Sehr geehrte Damen und Herren, geschätzte Kunden,
entscheidende Grundlage für die Preisentwicklung von nichtrostendem Stahl und Aluminium bleiben die Metallkurse an den Warenbörsen, welche dem oft wechselndem und schwer voraussehbaren Interesse der Finanzanleger ausgesetzt sind. Der soeben vom LME gemeldete Rekord der Anzahl Transaktionen im April 2013 (insgesamt 14.517.213) zeigt, dass die meisten Geschäfte im Bereich von Finanzinvestitionen und nicht für den tatsächlichen Verbrauch getätigt werden. Die Kurse werden in US-$ ausgehandelt, dessen Kurs fluktuierte gegenüber dem CHF in diesen ersten Monaten 2013 zwischen 0.91 und 0.94, der Euro konnte etwas an Wert zulegen.

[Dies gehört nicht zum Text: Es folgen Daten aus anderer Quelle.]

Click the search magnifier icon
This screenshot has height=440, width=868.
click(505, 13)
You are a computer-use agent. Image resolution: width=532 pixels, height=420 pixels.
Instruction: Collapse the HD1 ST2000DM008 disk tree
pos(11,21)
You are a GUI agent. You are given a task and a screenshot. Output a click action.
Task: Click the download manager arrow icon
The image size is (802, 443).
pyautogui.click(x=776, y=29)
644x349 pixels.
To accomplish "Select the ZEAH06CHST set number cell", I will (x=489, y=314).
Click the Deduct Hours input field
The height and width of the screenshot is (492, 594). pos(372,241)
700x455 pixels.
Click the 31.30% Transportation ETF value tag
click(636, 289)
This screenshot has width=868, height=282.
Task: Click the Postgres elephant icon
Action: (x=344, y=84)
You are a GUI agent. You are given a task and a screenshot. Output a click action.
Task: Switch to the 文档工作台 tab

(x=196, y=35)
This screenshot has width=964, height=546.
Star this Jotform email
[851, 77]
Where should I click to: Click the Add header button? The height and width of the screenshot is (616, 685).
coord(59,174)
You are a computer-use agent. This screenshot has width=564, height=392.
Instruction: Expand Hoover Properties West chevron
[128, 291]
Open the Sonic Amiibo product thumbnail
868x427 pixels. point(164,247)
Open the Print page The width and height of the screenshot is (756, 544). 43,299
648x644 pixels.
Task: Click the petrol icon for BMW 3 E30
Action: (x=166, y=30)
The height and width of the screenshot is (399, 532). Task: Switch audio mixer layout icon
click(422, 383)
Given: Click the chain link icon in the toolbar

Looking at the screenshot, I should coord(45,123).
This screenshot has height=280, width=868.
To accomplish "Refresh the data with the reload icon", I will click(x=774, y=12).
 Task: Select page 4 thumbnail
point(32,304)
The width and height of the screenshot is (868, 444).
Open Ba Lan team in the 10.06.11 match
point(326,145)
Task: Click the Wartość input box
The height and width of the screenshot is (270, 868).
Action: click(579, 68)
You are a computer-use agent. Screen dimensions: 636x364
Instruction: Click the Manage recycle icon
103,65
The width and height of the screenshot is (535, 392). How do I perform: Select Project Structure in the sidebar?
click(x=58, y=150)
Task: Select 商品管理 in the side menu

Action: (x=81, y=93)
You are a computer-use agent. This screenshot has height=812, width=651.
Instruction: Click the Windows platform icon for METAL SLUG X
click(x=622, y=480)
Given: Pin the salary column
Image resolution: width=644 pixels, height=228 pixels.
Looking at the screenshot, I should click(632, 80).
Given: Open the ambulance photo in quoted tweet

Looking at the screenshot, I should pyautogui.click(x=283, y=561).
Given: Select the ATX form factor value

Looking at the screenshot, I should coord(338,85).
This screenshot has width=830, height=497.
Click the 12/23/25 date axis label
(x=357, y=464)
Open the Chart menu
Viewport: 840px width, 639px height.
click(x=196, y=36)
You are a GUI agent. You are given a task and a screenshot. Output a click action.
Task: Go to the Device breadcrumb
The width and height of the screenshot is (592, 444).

Die ersten Monate dieses Jahres waren geprägt von einem teilweisen Überangebot an den Metallbörsen, besonders ausgeprägt bei Nickel, aber auch bei Rohaluminium, und vom zunehmenden Desinteresse der Anleger an Rohstoffen. Dies hat abgesehen von einigen kurzfristigen Erholungen zur Abwärtsbewegung der hauptsächlichen Metallkurse geführt.
Der Börsenpreis von Aluminium hat in den ersten 4 Monaten 2013 9 % eingebüsst, für Nickel sind es 10 %. Chrom blieb praktisch unverändert, Molybdän verlor 4 %.
Nichtrostender Stahlschrott verlor im selben Zeitraum sogar 14 %. Aluminiumschrott hingegen konnte um 3.5 % zulegen, dies hängt mit der sehr grossen Energie-Einsparung beim Einschmelzen zusammen, was wiederum zu einer überdurchschnittlichen Nachfrage führt.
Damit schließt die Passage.